Nesse período, sim! Mais maduro, sem um pouco da minha “culpa” por separá-la do seu neto e com mais de 15 anos de intervalo, pude observar dia após dia o que a minha irmã me relatava. Hoje com a psicanálise consigo notar vários sintomas que se encaixam com o transtorno bipolar dos diferentes tipos ou do transtorno de personalidade borderline. Apenas um psiquiatra pode diagnosticar qualquer um dos transtornos. O que quero trazer aqui são relatos da vida que nós, os familiares, tivemos juntos a alguém com esses padrões de comportamento.
As pessoas com transtorno bipolar vivenciam comportamentos de intensidade não usuais, mudanças nos padrões de sono e níveis de atividade e comportamentos incomuns. Esses períodos chamados de “episódios de humor”. Os episódios de humor são drasticamente diferentes dos padrões comportamentais da pessoa. Ao longo desses 2 anos que vivemos juntos pudemos notar diferentes sintomas, em diferentes intensidades e momentos, tanto de episódios maníacos como dos depressivos.
Diversas vezes minha mãe sentia-se extremamente eufórica, radiante. Ela dizia que precisava viver… Que gostaria de sair de carro para qualquer lugar, tornando-se agitada. Não parava um segundo sequer! Falava diferentes assuntos, nem sempre conexos entre si, além de ficar irritável, sensível. E o principal: ela junto com meu pai participa de grupos de caminhada e trilhas. Em diferentes momentos ela sofreu quedas por se meter em locais de trilhas difíceis até para mais jovens, mas ela acreditava que era capaz de superar aquele obstáculo.

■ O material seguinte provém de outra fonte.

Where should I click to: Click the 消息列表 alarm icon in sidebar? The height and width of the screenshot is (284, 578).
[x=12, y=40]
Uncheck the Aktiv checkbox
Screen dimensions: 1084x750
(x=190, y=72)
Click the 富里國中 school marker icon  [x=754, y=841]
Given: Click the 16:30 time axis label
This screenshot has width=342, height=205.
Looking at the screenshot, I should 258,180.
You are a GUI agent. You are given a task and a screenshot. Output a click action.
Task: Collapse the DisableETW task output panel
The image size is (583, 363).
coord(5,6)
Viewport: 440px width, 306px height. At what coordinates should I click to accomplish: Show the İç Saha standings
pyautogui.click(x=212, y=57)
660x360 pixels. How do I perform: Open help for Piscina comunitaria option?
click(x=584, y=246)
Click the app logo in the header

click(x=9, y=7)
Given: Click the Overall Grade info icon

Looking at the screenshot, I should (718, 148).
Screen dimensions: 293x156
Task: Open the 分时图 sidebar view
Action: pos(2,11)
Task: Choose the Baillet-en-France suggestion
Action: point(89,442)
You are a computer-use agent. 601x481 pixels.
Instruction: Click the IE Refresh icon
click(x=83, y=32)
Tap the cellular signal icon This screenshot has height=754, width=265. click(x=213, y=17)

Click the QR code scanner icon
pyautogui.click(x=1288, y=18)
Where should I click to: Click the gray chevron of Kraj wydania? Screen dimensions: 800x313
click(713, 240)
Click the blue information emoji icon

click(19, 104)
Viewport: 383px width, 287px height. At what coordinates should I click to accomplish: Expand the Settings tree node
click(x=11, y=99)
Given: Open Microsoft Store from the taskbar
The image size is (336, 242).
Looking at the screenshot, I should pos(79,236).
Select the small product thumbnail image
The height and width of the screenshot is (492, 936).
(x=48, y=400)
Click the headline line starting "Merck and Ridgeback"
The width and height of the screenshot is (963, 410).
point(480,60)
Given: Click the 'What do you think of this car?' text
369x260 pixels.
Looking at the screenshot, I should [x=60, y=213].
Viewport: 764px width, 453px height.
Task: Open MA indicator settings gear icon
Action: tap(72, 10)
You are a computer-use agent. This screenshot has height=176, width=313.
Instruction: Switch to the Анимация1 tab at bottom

Em alguns momentos, por outro lado, ela não conseguia dormir direito a noite ou, do nada, a tarde, sentada no sofá lendo, caia no sono. Durante dias relatava sentir-se vazia, sozinha e triste. Esquecia suas tarefas diárias com facilidade: feijão e arroz na panela vez por outra estavam queimados. Além disso, não tinham apetite e disposição para nada.
Os sintomas são diversos e com o estudo pude lembrar que minha mãe relatava o medo de abandono, a raiva iminente, as mudanças constantes de humor, o vazio que ela mesmo verbalizava diversas vezes e o comportamento impulsivo ao longo da vida inteira. São sintomas do transtorno Borderline, o que mostra realmente apenas uma avaliação psiquiátrica é capaz de diagnosticar com precisão e orientar melhor o tratamento. O que esse artigo se dispõe é colocar um olhar cuidadoso sobre os nossos familiares e quão sofrido é para eles se relacionar com a vida e com a família.
Entender um pouquinho o sofrimento desse indivíduo, perceber ao longo do tempo essas variações e, principalmente, aconselhar acompanhamento médico e terapêutico são fundamentais para um bom convívio familiar. Diferente da minha mãe que até hoje não tem um diagnóstico preciso e acaba por influenciar toda a família com seu sofrimento, a pessoa com transtorno Bipolar ou com transtorno Borderline podem proporcionar um convívio familiar harmônico e leve, desde que toda a família tenha bem entendido a circunstância em que estão inseridos.
Minha irmã percebia as flutuações assim como eu pude perceber também ao estarmos juntos. A relutância da minha mãe não permite até hoje que seja dado um diagnóstico preciso, assim como um correto acompanhamento. No entanto, apenas um olhar diferente para minha mãe, como alguém que sofre por ter esses comportamentos tão distintos, faz com que tenhamos todos os comportamentos mais leves para lidar com as diferentes situações do dia a dia familiar.